STORED DATA:
BEGIN

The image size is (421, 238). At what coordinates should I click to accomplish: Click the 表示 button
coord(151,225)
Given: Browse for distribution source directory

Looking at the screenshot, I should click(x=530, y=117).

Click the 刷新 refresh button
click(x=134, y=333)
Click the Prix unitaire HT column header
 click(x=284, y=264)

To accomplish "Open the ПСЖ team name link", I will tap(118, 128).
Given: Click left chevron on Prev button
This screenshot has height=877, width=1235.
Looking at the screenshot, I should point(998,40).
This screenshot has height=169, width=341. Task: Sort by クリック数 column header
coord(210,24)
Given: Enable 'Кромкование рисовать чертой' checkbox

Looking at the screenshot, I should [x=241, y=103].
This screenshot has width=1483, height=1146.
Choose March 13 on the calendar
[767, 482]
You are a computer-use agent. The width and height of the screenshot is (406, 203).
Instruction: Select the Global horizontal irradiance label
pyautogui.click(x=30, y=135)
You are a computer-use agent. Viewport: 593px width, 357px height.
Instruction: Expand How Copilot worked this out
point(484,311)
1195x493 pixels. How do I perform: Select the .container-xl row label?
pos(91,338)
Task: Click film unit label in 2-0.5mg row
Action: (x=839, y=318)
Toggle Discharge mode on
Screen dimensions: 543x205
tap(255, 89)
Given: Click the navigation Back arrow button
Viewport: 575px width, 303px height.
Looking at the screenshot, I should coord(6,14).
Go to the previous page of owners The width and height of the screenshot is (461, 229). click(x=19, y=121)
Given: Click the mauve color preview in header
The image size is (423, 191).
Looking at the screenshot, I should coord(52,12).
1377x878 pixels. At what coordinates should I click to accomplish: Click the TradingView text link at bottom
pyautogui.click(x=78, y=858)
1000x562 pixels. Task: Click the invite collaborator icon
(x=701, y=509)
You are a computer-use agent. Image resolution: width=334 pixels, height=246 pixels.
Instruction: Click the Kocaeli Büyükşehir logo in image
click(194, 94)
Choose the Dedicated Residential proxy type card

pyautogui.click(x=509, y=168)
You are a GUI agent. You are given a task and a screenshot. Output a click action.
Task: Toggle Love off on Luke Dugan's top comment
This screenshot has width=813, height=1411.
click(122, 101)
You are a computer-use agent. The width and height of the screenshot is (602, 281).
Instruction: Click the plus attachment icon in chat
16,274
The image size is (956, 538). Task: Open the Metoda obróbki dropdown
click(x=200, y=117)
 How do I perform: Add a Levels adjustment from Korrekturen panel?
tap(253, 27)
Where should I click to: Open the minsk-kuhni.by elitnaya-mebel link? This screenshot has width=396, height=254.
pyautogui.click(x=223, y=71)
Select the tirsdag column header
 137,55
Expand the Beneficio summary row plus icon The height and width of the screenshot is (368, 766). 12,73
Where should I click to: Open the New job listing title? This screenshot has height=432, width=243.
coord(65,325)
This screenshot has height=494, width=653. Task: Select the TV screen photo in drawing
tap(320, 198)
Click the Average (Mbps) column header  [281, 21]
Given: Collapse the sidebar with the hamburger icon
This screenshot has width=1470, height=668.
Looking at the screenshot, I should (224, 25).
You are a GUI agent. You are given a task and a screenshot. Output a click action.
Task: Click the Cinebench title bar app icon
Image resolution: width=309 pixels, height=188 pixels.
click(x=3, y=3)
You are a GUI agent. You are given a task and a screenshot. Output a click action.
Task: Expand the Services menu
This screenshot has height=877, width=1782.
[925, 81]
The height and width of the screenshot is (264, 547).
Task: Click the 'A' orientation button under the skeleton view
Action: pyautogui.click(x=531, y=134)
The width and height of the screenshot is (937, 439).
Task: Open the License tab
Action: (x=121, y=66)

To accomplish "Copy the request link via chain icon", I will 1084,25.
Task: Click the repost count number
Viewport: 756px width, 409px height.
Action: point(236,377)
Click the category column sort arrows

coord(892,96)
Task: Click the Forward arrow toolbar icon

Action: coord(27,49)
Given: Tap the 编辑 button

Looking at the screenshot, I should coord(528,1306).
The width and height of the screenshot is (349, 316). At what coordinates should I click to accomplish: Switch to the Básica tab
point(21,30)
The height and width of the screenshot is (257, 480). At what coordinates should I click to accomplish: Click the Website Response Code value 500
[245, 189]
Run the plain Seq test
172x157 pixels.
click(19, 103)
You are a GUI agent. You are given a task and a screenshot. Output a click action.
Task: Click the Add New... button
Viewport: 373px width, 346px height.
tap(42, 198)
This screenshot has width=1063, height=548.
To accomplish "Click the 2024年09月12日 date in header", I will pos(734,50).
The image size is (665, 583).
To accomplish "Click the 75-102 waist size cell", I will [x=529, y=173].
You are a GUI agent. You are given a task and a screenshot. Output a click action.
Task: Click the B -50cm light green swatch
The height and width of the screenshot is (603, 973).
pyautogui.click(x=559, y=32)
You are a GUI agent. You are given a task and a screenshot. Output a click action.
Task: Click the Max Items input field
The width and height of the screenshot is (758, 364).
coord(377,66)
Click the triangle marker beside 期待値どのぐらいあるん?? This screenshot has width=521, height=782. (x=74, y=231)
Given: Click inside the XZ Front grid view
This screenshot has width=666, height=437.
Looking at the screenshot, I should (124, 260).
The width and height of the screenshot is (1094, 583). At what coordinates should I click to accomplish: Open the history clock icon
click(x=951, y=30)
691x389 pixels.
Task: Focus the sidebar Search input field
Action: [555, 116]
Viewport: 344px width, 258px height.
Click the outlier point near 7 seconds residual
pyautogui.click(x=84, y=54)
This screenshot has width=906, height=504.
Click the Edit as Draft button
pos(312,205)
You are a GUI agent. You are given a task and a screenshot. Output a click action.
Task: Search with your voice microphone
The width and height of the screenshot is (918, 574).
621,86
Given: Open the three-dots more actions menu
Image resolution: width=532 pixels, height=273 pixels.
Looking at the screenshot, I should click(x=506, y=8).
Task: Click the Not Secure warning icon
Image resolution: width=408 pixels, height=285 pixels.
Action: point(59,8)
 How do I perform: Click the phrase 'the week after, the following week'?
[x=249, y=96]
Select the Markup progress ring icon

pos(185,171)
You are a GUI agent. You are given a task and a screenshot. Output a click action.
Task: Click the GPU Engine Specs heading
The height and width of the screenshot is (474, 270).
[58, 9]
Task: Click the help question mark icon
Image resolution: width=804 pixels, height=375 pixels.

END

PROBLEM DETAILS: Using the material above, report each line where "menu" occurs.

FINISHED EXERCISE:
Task: Expand the Services menu
Given: Open the three-dots more actions menu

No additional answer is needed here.